SCAC champion

NCAA Division III First Round, L 0–21 at Carnegie Mellon
- Conference: Southern Collegiate Athletic Conference
- Record: 7–4 (6–0 SCAC)
- Head coach: Mike DuBose (1st season);
- Offensive coordinator: Shannon Dawson (1st season)
- Defensive coordinator: Mike Dubose (2nd season)
- Home stadium: Harper Davis Field

= 2006 Millsaps Majors football team =

American college football season

The 2006 Millsaps Majors football team represented Millsaps College as a member of the Southern Collegiate Athletic Conference during the 2006 NCAA Division III football season.

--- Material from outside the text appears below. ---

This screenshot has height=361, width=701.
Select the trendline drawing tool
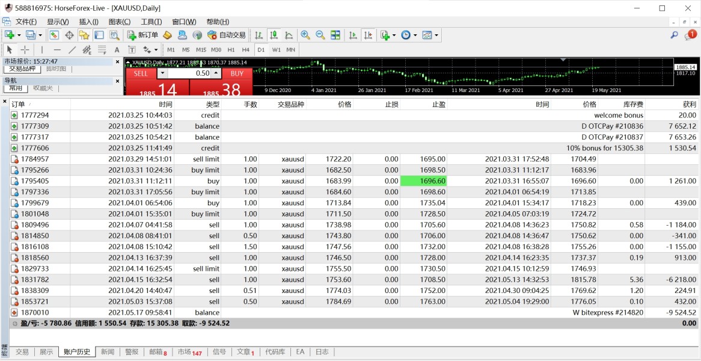[x=72, y=50]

Coach DuBose's first season got off to a rocky start. The Majors were hammered 52–28 by Mississippi College in the season-opening Backyard Brawl game, which returned after a one-year hiatus in 2005. The Majors then lost their next two games in heartbreaking fashion, by a combined total of four points. However, DuBose's team managed an incredible turn-around that shocked the SCAC, when the team went on to win their next six games to set up a showdown with perennial SCAC juggernaut Trinity in the season finale. Each team entered the contest at 5–0 in conference play, meaning the winner would receive the SCAC's automatic playoff bid and claim the SCAC title outright.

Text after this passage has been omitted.